Vingt minutes plus tard, donc, je pars au volant avec Patrick Garcia installé dans le siège passager. Je sens l’odeur de ses dessous de bras et son haleine laissant percevoir une légère déshydratation, mais pas ses coudes ni ses genoux dans cet habitacle exigu mais incroyablement bien pensé. Alors qu’elle paraissait plutôt souple sur le billard du Paul Ricard, elle devient inévitablement beaucoup plus raide dans un environnement routier classique (plus que des autos du genre de la Lamborgihini Revuelto ou la Ferrari SF90). Surtout, la boîte séquentielle si efficace sur circuit devient récalcitrante dans ces conditions. Il faut apprendre à doser soigneusement l’accélérateur pour éviter les énormes à-coups qu’envoie cette transmission de course, qui ferait passer la boîte de l’ancienne Lamborghini Aventador pour une transmission de limousine.

Quelle serait votre réaction si vous croisiez cette voiture sur la route ?
Quelle serait votre réaction si vous croisiez cette voiture sur la route ?

Malgré la superbe visibilité vers l’avant, le trois quart arrière totalement bouché et l’absence de rétrovision centrale compliquent aussi les choses même si on peut heureusement compter sur des rétroviseurs latéraux presque panoramiques (et joliment fixés sur la crash-box). On se sent forcément moins à l’aise que sur le Paul Ricard mais l’amortissement reste tout de même supportable. La voiture rebondit un peu sur les bosses, mais moins que l’extravagante Abt XGT essayée l’année dernière et son châssis d’authentique voiture de course. En revanche, la boîte séquentielle nécessite davantage de travail que la double embrayage de l’Allemande : comme j’ai pu l’expérimenter lors d’un demi-tour scabreux sur la route, le rayon de braquage est camionnesque et surtout, la voiture peut caler lorsqu’on fait trop patiner l’embrayage en première à l’arrêt avec le volant braqué au maximum. Stressant au début, mais il suffit en fait d’accélérer plus vigoureusement et sans hésitation pour éviter ce phénomène. J’avais aussi peur de toucher la lame avant en carbone lors des manœuvres sur les accotements mais la voiture semble posséder une bonne marge à ce niveau avec l’amortissement en position routière. Peut-être plus, finalement, qu’une Lamborghini Revuelto pourtant plus « urbaine » !

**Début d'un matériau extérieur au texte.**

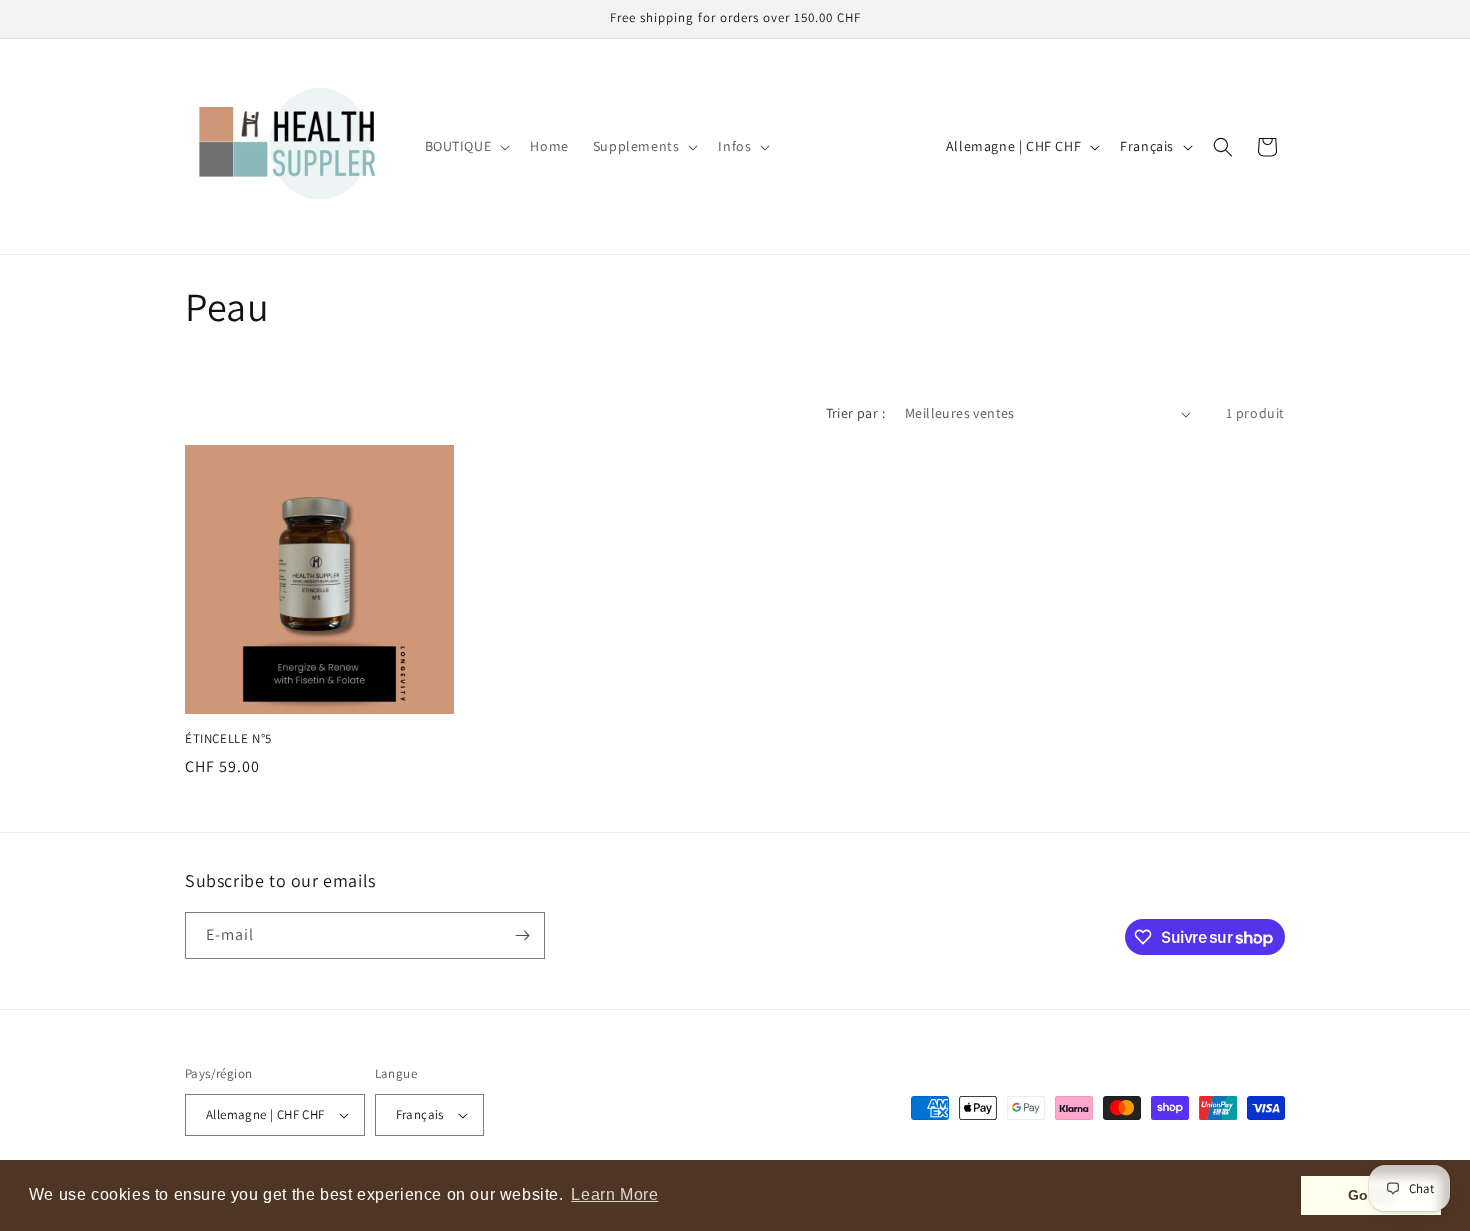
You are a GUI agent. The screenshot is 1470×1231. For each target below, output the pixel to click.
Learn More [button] (614, 1194)
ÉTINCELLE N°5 (228, 739)
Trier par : (855, 413)
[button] (466, 146)
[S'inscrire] (522, 935)
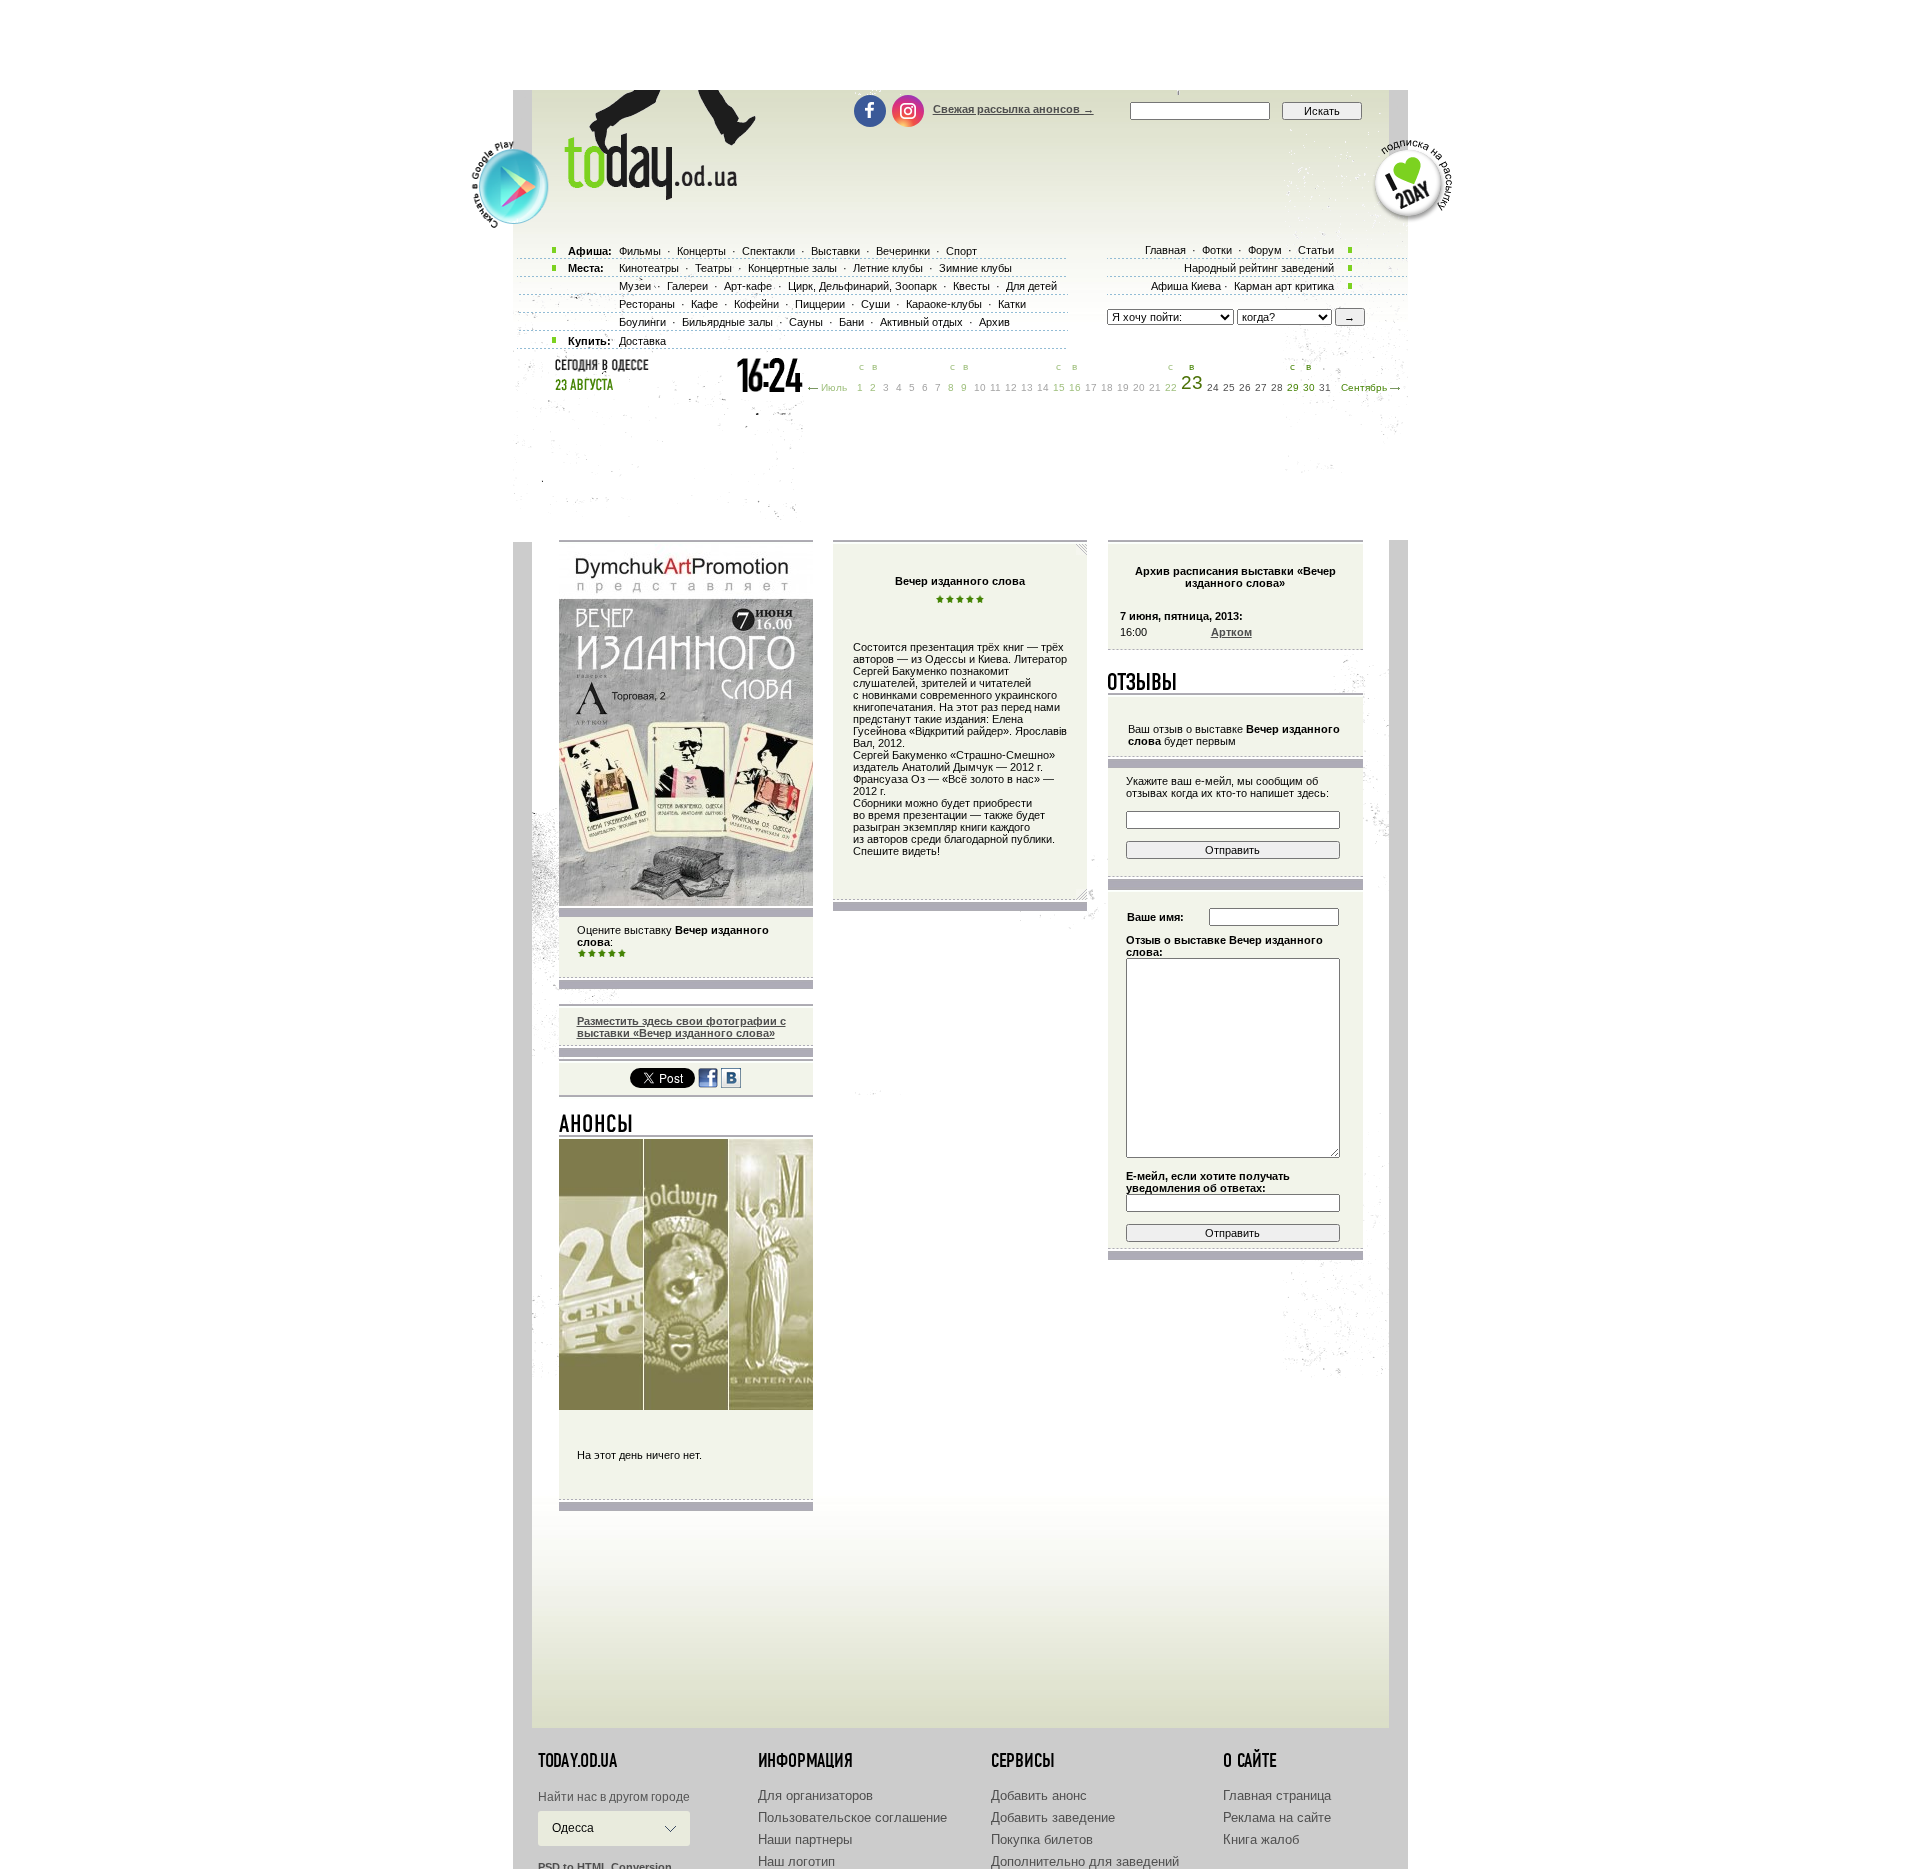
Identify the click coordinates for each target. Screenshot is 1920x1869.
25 (1229, 387)
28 (1277, 387)
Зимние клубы (975, 268)
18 (1107, 387)
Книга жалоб (1261, 1839)
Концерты (701, 251)
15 (1059, 387)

Si cette chose apparaît dans votre rétroviseur central, vous la laissez passer ?
Si cette chose apparaît dans votre rétroviseur central, vous la laissez passer ?

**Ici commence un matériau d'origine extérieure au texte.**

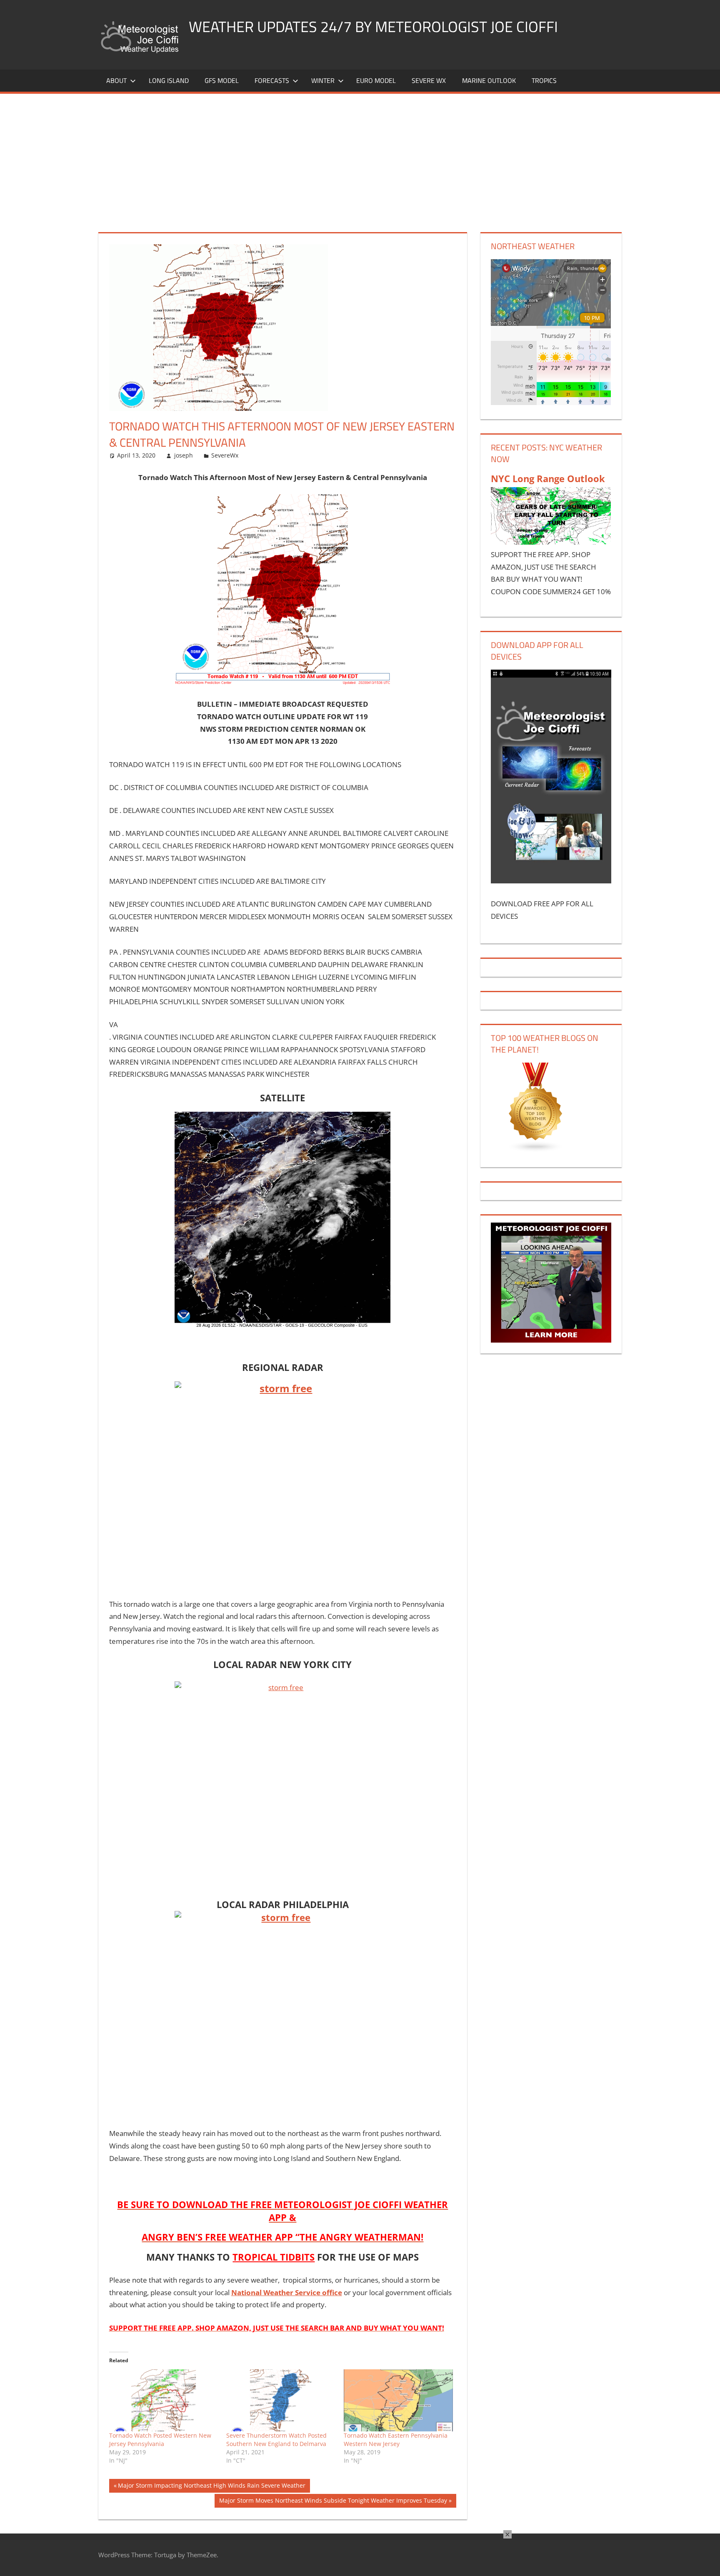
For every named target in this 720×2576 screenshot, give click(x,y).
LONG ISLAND (169, 80)
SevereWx (224, 455)
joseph (183, 455)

Et la Praga Bohema sur la route une fois le mode d’emploi assimilé, ça colle aussi de sacrés frissons. Dans son mode « Road », la puissance passe bien au sol malgré la raideur de l’amortissement et on peut accélérer en grand sans risquer le patinage ou la perte de contrôle sur des portions bosselées. Les mises en vitesse paraissent délirantes et la direction lit beaucoup la route (mais quand même moins que celle de l’Abt XGT). Il faut se forcer à écraser très fort la pédale de gauche pour ralentir l’auto mais dans ce cadre aussi, le potentiel de performances de la Bohema paraît sans limites. Dieu que j’aurais aimé partir explorer le Col de l’Espigoulier avec elle ! Ah et sans casque sur la route, on se rend aussi vite compte que le volume sonore du moteur à bord s’approche de celui d’une Alpine A110 R Ultime ou d’une Porsche 718 Cayman GT4 RS. Tant mieux pour l’intensité de l’expérience mais pour discuter avec votre voisin et partir en voyage, il faudra un peu de courage. Exception faite de sa boîte qui nécessite un sérieux temps d’adaptation, cette Bohema parvient tout de même à respecter sa promesse de pouvoir rouler hors des circuits. L’Aston Martin Valkyrie peut le faire aussi, mais il paraît qu’elle tombe très souvent en panne. La Tchèque, elle, reste beaucoup plus simple mécaniquement et ça fait aussi partie de la philosophie voulue par l’équipe de Praga. Ses créateurs ne veulent surtout pas qu’elle passe l’intégralité de son temps à l’arrêt dans des garages de luxe.